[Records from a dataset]
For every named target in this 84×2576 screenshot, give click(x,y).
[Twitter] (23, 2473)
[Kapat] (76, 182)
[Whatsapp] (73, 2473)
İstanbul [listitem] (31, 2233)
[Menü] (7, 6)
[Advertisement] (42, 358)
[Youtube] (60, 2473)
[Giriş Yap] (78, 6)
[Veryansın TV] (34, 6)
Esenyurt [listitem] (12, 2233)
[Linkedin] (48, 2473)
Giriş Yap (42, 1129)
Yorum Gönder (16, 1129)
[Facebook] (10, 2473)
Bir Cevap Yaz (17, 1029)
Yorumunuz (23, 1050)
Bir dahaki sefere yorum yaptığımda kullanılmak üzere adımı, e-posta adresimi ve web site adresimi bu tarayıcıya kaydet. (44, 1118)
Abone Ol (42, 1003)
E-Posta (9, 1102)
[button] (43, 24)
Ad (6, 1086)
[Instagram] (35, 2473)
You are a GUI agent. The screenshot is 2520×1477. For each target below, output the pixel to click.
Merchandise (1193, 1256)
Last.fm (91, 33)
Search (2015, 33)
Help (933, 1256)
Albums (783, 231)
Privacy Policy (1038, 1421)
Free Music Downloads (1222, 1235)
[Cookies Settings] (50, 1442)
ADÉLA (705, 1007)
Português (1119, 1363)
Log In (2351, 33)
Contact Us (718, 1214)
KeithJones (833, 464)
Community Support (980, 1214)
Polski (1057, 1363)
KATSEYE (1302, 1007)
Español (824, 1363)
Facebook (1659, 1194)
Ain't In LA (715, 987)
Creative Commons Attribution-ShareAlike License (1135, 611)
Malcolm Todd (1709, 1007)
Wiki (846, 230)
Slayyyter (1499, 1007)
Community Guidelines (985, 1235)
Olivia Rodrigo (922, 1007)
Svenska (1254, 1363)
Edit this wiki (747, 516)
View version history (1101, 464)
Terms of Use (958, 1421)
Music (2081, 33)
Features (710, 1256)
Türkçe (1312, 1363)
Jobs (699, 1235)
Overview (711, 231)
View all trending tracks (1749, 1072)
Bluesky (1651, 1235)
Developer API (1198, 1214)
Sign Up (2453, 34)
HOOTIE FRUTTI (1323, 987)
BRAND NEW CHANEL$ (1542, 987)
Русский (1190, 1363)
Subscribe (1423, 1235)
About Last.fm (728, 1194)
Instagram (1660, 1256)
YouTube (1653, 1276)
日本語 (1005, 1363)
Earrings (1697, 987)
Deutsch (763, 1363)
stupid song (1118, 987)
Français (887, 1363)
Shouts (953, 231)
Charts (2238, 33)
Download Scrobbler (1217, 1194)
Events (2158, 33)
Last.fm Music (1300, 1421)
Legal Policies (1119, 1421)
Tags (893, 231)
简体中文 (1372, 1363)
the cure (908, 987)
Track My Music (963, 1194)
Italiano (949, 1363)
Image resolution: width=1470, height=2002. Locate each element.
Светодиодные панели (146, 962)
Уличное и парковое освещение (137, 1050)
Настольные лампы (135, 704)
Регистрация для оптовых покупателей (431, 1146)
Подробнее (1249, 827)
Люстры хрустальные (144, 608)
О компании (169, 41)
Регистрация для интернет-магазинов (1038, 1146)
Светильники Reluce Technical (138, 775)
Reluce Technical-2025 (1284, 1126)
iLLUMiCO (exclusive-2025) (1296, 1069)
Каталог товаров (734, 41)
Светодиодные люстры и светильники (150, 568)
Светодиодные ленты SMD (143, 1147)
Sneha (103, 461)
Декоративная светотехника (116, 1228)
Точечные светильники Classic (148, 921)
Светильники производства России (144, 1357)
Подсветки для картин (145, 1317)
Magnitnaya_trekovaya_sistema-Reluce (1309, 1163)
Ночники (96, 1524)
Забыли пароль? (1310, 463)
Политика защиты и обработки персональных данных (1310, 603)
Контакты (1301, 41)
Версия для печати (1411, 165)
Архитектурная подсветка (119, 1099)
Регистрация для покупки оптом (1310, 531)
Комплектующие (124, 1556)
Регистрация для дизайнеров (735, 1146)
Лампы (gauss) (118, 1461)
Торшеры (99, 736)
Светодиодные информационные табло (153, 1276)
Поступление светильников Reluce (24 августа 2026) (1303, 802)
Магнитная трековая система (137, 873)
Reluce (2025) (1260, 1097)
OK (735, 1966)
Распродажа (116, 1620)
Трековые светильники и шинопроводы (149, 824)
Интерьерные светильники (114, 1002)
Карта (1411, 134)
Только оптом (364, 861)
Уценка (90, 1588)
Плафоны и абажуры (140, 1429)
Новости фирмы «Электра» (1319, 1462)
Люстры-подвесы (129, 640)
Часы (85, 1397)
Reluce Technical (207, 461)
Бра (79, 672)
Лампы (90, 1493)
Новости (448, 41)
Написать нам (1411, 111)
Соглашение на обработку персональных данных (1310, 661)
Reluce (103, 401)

Problem to work on ->
In the entries above, restate word for word the lines between the one holding "Charts (2238, 33)" and the one holding "iLLUMiCO (exclusive-2025) (1296, 1069)", inclusive, and nothing besides.

Answer space ->
Charts (2238, 33)
Download Scrobbler (1217, 1194)
Events (2158, 33)
Last.fm Music (1300, 1421)
Legal Policies (1119, 1421)
Tags (893, 231)
简体中文 (1372, 1363)
the cure (908, 987)
Track My Music (963, 1194)
Italiano (949, 1363)
Image resolution: width=1470, height=2002. Locate each element.
Светодиодные панели (146, 962)
Уличное и парковое освещение (137, 1050)
Настольные лампы (135, 704)
Регистрация для оптовых покупателей (431, 1146)
Подробнее (1249, 827)
Люстры хрустальные (144, 608)
О компании (169, 41)
Регистрация для интернет-магазинов (1038, 1146)
Светильники Reluce Technical (138, 775)
Reluce Technical-2025 (1284, 1126)
iLLUMiCO (exclusive-2025) (1296, 1069)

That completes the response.